In our next band interview, we chat to London rockers, Lyena about new music and inspirations. 

S] How are you today?

All miraculously coping… We’re all getting a bit cabin-fevery but we’re keeping ourselves occupied. At the moment the focus is on putting out some acoustic music (we call them ‘Quarantine Sessions’) from our separate flats. It’s been something different that we don’t usually do, and it’s given us a chance to deconstruct and reconstruct our own songs without having anything to hide behind which has been a cool experience. We also have another single out soon so we’ve got lots of background stuff to work on there.

S] What ideas inspired ‘Headlines’?

Headlines was written last summer. ‘Love Island’ was fucking everywhere, every time you looked at the news, Boris Johnson was doing some sort of political stunt and the royal baby’s face was plastered all over the newspapers. We were just bored with everything and had this real pent-up angst. We went to rehearse one evening and this song just came out of nowhere. The night that it was written, we spent the whole rehearsal session just playing that one song over and over again. It just gelled with us so quickly and we’ve been wanting to release it for ages, so it feels good for it to be out there in the wild.

S] What are the biggest challenges you face as a band right now?

Without a pandemic, we usually have a few challenges. With a pandemic, they’ve just multiplied. Obviously we’re finding it difficult not being able to meet up and write songs together, and of course we can’t play any gigs which sucks. We’re definitely a ‘live’ band, that shit fuels us and we live off that energy. All we say when we call each other is ‘when do you think we’ll be able to play again?’.

Other than that, staying relevant is pretty difficult. As an unsigned band, we’re really fighting to stay front of mind – and we’re having to compete with bands with much bigger marketing budgets than ours. The upside is that people have a lot more time on their hands so they’re a lot more inclined to listen to new music like ours.

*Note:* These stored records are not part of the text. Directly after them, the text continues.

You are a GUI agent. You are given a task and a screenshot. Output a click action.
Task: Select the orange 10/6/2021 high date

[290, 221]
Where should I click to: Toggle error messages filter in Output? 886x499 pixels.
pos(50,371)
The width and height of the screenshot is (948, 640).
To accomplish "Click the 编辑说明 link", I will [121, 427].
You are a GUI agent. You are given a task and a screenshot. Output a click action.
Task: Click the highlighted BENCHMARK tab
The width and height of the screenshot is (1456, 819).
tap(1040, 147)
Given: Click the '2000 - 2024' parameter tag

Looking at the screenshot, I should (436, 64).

S] What motivates you at the moment, outside of music, think specific places and people?

It’s weird but there’s this real sense of togetherness everywhere at the moment. Especially when you live in London, people usually seem so isolated and rigid. Now, it feels like everyone is in this together which is a feeling that was lost for a while. This communal, ‘we can get through this’ feeling is really motivating. All the public support we’re seeing for the NHS and support workers just brings everyone back to a more human level. It’s definitely motivating to see people actually supporting each other and we hope this is something that carries on past the pandemic.

S] How do you define success as artists?

It’s so subjective. Lots of bands want to be headlining the o2 or something. We’re not suited to that environment – we like to be up close and sweaty with people at our gigs. Success for us would be going to a city we’ve never been to before, playing a gig and the whole crowd singing our songs back to us. You know that moment when you’re in the middle of a crowd at a gig and your favourite song starts playing and you just get that weird rush of excitement and blissfulness all at once? We want to be able to give that to people.